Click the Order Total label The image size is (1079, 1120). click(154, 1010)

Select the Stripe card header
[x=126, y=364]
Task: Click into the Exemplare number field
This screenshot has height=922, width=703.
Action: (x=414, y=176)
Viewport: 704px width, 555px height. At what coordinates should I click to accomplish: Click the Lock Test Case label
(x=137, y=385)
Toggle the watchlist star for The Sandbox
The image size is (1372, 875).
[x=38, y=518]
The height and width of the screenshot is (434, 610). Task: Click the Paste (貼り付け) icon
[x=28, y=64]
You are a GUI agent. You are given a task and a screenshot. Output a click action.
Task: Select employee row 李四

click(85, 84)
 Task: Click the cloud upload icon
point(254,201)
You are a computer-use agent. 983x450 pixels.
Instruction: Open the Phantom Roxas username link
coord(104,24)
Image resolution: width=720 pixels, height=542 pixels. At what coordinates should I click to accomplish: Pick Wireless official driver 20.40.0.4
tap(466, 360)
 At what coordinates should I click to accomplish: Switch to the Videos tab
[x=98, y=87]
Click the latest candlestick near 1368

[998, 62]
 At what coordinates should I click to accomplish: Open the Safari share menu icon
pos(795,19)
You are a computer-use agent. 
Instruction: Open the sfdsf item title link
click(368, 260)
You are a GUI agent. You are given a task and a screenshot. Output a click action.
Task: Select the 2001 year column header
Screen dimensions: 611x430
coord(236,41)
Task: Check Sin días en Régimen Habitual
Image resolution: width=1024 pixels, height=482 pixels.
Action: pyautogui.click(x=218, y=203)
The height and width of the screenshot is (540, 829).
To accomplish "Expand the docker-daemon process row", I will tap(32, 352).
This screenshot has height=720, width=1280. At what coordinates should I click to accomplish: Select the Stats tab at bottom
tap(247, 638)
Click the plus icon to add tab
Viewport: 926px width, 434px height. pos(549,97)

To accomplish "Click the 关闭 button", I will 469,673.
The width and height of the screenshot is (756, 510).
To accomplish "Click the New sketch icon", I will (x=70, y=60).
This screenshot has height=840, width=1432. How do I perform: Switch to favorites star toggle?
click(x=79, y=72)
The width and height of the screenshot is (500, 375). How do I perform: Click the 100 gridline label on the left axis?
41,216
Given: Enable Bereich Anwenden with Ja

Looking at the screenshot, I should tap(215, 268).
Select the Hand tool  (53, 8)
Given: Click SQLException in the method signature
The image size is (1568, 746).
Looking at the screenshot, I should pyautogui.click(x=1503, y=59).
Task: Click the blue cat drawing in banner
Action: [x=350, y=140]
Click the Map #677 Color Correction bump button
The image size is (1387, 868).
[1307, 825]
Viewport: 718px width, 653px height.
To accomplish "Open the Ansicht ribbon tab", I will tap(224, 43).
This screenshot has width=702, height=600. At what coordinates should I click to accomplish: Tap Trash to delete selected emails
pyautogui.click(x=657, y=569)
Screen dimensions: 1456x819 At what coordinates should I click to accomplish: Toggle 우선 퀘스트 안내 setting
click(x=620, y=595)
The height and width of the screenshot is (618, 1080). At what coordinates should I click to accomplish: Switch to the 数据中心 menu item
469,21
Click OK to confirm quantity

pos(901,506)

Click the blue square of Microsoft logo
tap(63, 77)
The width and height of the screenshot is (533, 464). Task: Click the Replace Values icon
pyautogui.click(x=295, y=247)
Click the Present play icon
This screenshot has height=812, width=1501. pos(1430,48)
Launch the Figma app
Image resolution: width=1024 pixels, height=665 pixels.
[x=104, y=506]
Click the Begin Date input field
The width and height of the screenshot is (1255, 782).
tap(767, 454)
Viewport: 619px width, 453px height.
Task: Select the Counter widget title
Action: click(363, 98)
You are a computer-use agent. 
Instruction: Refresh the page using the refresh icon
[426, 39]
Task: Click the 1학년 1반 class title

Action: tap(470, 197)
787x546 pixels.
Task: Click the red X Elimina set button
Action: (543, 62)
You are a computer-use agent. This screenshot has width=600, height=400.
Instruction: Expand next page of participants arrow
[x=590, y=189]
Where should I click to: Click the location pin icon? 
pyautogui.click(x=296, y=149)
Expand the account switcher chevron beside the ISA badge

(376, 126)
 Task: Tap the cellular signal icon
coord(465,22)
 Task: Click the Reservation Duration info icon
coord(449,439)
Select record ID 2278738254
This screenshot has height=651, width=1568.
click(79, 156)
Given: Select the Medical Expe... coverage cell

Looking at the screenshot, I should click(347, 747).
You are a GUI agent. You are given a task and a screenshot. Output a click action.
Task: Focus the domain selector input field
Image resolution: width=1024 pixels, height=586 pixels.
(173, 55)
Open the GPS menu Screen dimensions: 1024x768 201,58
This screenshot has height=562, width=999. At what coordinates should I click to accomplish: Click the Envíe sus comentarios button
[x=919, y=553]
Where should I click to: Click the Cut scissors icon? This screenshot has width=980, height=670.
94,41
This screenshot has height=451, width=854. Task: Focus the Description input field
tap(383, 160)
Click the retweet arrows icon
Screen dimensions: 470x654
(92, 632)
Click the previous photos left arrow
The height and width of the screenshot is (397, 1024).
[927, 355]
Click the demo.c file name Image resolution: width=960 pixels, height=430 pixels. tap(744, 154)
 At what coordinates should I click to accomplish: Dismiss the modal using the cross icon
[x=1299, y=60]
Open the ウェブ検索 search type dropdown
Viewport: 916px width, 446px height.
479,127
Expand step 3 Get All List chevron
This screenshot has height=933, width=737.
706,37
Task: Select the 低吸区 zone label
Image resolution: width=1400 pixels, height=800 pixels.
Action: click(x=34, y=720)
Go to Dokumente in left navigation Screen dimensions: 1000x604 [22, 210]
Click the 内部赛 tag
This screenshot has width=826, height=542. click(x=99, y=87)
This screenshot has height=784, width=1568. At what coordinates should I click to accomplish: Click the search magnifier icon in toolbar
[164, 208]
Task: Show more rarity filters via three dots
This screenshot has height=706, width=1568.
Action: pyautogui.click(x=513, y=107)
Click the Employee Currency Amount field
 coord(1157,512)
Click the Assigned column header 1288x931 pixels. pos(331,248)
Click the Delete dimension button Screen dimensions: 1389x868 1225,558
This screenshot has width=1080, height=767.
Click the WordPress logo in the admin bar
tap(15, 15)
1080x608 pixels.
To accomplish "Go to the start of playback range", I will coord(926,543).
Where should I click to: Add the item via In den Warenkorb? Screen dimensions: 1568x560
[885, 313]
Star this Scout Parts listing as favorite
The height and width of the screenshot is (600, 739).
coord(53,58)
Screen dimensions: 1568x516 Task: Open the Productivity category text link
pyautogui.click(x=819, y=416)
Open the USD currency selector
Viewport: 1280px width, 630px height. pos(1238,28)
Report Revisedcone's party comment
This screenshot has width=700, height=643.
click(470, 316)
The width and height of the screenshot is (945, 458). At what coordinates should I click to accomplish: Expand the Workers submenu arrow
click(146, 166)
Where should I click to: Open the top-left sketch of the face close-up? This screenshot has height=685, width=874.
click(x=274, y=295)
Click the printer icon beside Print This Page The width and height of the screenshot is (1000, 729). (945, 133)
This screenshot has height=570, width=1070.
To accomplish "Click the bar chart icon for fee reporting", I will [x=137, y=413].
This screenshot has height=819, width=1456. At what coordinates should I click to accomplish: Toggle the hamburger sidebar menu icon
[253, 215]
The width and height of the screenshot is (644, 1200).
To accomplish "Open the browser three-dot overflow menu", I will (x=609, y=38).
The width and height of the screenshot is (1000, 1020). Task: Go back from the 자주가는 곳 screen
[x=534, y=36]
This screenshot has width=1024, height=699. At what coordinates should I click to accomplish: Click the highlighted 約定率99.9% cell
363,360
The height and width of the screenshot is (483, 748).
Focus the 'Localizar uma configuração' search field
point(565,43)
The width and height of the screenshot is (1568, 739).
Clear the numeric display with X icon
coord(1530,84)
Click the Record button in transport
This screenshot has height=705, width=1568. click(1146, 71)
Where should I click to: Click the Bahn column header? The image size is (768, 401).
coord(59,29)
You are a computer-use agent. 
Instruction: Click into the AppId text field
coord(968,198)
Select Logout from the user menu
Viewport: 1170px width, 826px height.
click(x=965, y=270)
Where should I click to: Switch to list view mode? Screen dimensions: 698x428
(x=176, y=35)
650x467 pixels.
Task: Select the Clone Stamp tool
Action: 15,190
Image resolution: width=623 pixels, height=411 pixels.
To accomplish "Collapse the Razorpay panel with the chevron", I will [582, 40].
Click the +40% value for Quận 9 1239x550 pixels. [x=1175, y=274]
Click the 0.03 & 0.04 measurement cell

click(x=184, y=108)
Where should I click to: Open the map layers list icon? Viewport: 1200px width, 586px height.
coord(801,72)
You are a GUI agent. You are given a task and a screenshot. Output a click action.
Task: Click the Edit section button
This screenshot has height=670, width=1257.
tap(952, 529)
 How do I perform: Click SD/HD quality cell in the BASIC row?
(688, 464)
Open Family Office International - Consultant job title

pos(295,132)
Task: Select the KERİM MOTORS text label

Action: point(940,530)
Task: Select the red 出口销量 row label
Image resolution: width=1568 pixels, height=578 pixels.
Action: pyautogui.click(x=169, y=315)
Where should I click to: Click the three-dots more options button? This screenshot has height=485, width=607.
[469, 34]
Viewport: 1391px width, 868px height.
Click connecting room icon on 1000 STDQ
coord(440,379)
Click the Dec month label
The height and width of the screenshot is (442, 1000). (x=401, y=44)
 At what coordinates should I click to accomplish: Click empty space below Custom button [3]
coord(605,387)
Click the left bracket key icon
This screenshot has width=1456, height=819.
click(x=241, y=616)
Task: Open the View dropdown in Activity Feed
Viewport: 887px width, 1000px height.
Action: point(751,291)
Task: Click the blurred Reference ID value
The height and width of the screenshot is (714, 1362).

--- --- ---

**Task statement**:
Repeat the material exactly. Begin with its first line and end with the line that has "Task: Check Sin días en Régimen Habitual".

**Result below**:
Click the Order Total label The image size is (1079, 1120). click(154, 1010)

Select the Stripe card header
[x=126, y=364]
Task: Click into the Exemplare number field
This screenshot has height=922, width=703.
Action: (x=414, y=176)
Viewport: 704px width, 555px height. At what coordinates should I click to accomplish: Click the Lock Test Case label
(x=137, y=385)
Toggle the watchlist star for The Sandbox
The image size is (1372, 875).
[x=38, y=518]
The height and width of the screenshot is (434, 610). Task: Click the Paste (貼り付け) icon
[x=28, y=64]
You are a GUI agent. You are given a task and a screenshot. Output a click action.
Task: Select employee row 李四

click(85, 84)
 Task: Click the cloud upload icon
point(254,201)
You are a computer-use agent. 983x450 pixels.
Instruction: Open the Phantom Roxas username link
coord(104,24)
Image resolution: width=720 pixels, height=542 pixels. At what coordinates should I click to accomplish: Pick Wireless official driver 20.40.0.4
tap(466, 360)
 At what coordinates should I click to accomplish: Switch to the Videos tab
[x=98, y=87]
Click the latest candlestick near 1368

[998, 62]
 At what coordinates should I click to accomplish: Open the Safari share menu icon
pos(795,19)
You are a computer-use agent. 
Instruction: Open the sfdsf item title link
click(368, 260)
You are a GUI agent. You are given a task and a screenshot. Output a click action.
Task: Select the 2001 year column header
Screen dimensions: 611x430
coord(236,41)
Task: Check Sin días en Régimen Habitual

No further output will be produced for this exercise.